STUDY TEXT »
Sunday, August 06, 2017

European Food Standards Agency comments on zTB

As the EU collects its various bits of  past Animal Health Acts and bundles them into one new Act, which was accepted in April 2016, comes into force in 2021 and which we described in this posting = [link] the European Food Standards Agency (EFSA) has also described our  pathetic efforts  one sided plans for eradication of zTB.

They describe efforts to eradicate zTB from a Great Britain by concentrating on killing  sentinel tested cattle, when the bacteria is hosted in a wild maintenance population, as 'highly improbable'.
In principle, the risk-mitigating measures should be effective and proportionate; the disease has been eradicated in several countries and the prevalence at EU level has decreased following implementation of the specific legislation above and the so called ‘trading directive’ Council Directive 64/432/EEC as amended and the conditions laid down by the OIE and WHO.

However, in some settings, the risk-mitigating measures are neither effective nor proportionate, in particular, the measures laid down in the legislation apply solely to bovine animals, but M. bovis is not a single host pathogen. As a fundamental epidemiological principle, a disease which is shared and maintained independently by a range of species in the same environment cannot be effectively controlled only by addressing the problem in one of the affected species.

If the control measures are not applied to all epidemiologically relevant species - either farmed (goats, alpaca, deer, pigs, sheep) or wildlife (badger,wild boar, deer) then eradication of tuberculosis in bovines will be highly improbable.
This a map of member states of the European Union, where zTB has been successfully eradicated by test / slaughter in most states. Bottom of the pile in 2015 is GB (including Wales).

The EFSA report can be viewed in full on this link - [link]

The report also points out that "the prevalence [of zTB] ranges from absence of infected animals in most OTF regions to a regional prevalence in non-OTF regions of 15.8% in Andalusia, Spain, considering all herds, or a reported regional prevalence of test-positive cattle herds of 17.7% within the United Kingdom in Wales and England."

[Stored items]
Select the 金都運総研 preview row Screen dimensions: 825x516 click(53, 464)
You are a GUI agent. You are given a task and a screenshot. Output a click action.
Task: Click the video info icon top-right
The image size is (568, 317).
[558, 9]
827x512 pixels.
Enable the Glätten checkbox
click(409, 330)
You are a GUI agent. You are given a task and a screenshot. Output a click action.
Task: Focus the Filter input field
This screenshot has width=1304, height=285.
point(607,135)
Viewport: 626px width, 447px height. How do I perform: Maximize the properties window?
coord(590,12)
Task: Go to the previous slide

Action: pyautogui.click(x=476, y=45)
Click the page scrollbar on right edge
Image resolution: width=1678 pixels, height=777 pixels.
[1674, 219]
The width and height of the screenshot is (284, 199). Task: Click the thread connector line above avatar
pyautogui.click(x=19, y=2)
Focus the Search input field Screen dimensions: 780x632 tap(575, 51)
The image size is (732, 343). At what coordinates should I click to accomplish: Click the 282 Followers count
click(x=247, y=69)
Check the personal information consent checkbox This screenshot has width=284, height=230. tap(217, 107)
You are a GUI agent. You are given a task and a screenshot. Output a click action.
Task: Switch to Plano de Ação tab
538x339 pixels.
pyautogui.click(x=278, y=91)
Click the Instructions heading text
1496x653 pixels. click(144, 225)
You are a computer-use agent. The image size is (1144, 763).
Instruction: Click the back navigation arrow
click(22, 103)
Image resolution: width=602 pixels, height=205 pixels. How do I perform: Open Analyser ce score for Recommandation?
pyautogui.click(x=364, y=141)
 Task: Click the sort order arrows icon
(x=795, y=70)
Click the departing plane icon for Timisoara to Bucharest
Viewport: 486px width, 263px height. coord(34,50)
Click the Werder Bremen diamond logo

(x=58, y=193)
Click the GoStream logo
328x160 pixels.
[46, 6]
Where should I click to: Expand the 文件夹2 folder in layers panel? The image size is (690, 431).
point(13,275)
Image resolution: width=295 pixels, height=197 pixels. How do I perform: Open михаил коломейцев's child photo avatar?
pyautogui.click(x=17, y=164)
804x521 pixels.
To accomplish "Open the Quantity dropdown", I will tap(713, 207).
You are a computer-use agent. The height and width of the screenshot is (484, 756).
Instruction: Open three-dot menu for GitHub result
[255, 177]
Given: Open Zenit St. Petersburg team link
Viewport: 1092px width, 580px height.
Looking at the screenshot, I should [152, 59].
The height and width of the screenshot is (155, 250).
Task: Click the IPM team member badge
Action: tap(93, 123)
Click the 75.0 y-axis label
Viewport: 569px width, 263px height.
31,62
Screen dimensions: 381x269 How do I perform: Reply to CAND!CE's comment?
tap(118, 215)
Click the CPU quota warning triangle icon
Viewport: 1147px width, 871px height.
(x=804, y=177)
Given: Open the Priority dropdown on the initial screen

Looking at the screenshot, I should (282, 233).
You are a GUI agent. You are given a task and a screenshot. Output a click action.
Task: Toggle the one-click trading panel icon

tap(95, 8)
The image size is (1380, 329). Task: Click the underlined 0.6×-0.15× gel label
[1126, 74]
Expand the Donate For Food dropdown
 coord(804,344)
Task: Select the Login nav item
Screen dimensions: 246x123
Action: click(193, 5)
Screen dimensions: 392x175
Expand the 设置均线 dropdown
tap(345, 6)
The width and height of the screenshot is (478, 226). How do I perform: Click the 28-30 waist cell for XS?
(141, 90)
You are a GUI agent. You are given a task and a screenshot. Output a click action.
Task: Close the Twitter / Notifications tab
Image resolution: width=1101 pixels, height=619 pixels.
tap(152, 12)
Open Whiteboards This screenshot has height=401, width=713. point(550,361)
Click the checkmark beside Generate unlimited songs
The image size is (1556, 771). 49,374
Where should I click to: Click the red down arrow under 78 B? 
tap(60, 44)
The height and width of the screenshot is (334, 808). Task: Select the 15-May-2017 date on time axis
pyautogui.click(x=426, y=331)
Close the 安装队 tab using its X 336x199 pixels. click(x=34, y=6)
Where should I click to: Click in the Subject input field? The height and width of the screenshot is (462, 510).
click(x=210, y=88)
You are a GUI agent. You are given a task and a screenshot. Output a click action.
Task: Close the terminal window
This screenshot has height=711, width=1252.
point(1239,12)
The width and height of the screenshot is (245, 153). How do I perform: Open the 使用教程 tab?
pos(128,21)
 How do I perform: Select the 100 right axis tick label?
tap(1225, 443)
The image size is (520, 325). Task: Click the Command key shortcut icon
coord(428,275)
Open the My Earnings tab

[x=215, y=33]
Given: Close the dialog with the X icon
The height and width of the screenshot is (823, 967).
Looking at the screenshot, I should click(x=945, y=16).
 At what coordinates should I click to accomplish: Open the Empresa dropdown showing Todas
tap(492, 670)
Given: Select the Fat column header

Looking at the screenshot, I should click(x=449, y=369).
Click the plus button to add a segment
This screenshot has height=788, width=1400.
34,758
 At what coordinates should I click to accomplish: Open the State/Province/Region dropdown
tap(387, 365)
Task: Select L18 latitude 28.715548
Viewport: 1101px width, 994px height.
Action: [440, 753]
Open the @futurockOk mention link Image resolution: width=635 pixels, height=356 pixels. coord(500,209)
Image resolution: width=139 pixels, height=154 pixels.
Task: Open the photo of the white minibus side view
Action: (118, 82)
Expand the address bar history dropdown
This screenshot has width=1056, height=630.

TASK REQUIREMENTS »
(A) Answer these questions from the post on zTB eradication:
(i) When was the new Animal Health Act accepted, and in what year does it come into force?
(ii) Which wildlife species are named as epidemiologically relevant?
(iii) What regional prevalence is reported for Andalusia, Spain?
(B) Reproduce the passage of the post on zTB eradication from "They describe efforts" to "OIE and WHO.", word for word.

RESULTS FOR EACH TASK »
(A)
(i) It was accepted in April 2016 and comes into force in 2021.
(ii) Badger, wild boar and deer.
(iii) 15.8%, considering all herds.

(B)
They describe efforts to eradicate zTB from a Great Britain by concentrating on killing  sentinel tested cattle, when the bacteria is hosted in a wild maintenance population, as 'highly improbable'.
In principle, the risk-mitigating measures should be effective and proportionate; the disease has been eradicated in several countries and the prevalence at EU level has decreased following implementation of the specific legislation above and the so called ‘trading directive’ Council Directive 64/432/EEC as amended and the conditions laid down by the OIE and WHO.